Liputan6.com, Jakarta- Salah satu kekurangan manusia adalah mereka tidak akan pernah merasa cukup. Cara menanggapi ketidakpuasan tersebut bermacam ragam. Pada umumnya, setiap manusia menjinakkan rasa ketidakpuasan tersebut dengan cara berfantasi atau berimajinasi.
Baca Juga
Advertisement
Berfantasi memberikan setiap individu peluang untuk membayangkan hidup, hubungan, penampilan, suasana, dan situasi sekaligus kondisi apapun yang sesuai dengan keinginan dan hasrat terdalam mereka.
Perbedaan fantasi pria dan wanita kerap menjadi pembahasan masyarakat luas. Namun bagaimana dengan umur, apakah fantasi seseorang luntur seiring dengan bertambahnya umur? apa justru sebaliknya?
Seorang profesor ilmu pengobatan penyakit jiwa dan psikiater di Columbia University, Ethel S. Person telah menghabiskan bertahun-tahun mendalami topik terkait fantasi.
Dengan pengalaman profesionalnya sebagai psikiater di Manhattan dan juga lewat bukunya yang bertajuk By Force of Fantasy: How We Make Our Lives, Ethel dapat lebih memahami fantasi dan perannya dalam otak manusia.
Melalui wawancara khususnya dengan New York Times, dilansir Jumat (29/7/2016), Ethel menjelaskan dampak proses penuaan terhadap kehidupan fantasi seseorang.
“Akan ada perubahan signifikan dari segi kuantitas dan kualitas pada fantasi seseorang seiring dengan bertambahnya umur,” ungkapnya.
Ia menyatakan bahwa usia remaja adalah fase di mana seseorang akan sering menghabiskan waktu berfantasi atau berangan-angan.

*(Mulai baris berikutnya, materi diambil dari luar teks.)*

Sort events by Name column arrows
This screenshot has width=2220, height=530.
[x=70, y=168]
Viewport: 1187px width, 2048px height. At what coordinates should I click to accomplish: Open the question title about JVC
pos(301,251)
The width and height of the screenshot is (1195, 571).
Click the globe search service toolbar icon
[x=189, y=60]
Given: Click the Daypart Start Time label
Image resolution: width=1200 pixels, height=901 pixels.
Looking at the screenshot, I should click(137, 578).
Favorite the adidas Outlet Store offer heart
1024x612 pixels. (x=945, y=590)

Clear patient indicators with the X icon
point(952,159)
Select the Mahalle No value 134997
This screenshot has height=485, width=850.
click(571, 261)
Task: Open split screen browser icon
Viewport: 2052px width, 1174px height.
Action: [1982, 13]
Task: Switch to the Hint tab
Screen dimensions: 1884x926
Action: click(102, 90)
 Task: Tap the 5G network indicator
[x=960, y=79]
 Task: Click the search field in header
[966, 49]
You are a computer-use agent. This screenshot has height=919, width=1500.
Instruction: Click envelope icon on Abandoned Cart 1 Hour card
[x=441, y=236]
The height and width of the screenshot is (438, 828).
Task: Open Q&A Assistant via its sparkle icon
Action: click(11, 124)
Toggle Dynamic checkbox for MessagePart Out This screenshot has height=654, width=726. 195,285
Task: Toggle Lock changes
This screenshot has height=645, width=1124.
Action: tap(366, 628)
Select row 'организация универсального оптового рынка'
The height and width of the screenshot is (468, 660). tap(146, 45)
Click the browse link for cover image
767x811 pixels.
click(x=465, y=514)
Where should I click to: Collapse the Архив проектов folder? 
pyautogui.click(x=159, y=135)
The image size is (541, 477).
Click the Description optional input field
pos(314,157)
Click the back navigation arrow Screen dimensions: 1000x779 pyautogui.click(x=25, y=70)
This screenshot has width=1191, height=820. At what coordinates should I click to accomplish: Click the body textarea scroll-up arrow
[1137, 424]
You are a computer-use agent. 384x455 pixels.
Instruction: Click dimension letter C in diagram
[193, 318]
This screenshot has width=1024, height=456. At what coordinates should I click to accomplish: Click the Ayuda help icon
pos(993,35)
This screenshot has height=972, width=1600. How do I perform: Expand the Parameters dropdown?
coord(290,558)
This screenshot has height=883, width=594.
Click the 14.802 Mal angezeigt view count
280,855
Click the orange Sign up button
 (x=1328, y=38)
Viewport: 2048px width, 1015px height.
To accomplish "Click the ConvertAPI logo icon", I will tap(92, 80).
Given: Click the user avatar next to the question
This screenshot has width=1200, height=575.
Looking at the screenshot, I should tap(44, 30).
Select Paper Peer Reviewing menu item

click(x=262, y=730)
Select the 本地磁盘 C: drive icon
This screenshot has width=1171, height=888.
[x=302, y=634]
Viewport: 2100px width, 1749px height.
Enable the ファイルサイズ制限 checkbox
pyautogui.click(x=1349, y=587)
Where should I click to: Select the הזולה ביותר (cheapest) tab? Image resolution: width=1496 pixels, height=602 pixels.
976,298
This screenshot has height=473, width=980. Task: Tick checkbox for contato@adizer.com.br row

Memasuki usia pertengahan, fantasi perlahan-lahan berubah menjadi suatu hal yang realistis atau setidaknya lebih mudah direalisasikan di dunia nyata.
"Semakin seseorang bertambah umurnya, beberapa fantasi pun akhirnya memudar. Pasalnya, bertambahnya usia membuat mereka sadar bahwa fantasi hanyalah khayalan belaka dan tidak akan pernah terwujud, setidaknya tidak sesuai yang kita harapkan,” jelasnya.
Mengunjungi Masa Lalu
Walau proses penuaan diri menyadarkan seseorang akan mustahilnya fantasi tersebut untuk dirasakan di kehidupan nyata, bukan berarti mereka berhenti berfantasi.
“Orang tua sebetulnya tidak pernah berhenti berfantasi. Namun, hal yang mereka imajinasikan di dalam benak mereka lebih pada apa yang terjadi di masa lalu dibandingkan harapan untuk masa depan,” lanjutnya.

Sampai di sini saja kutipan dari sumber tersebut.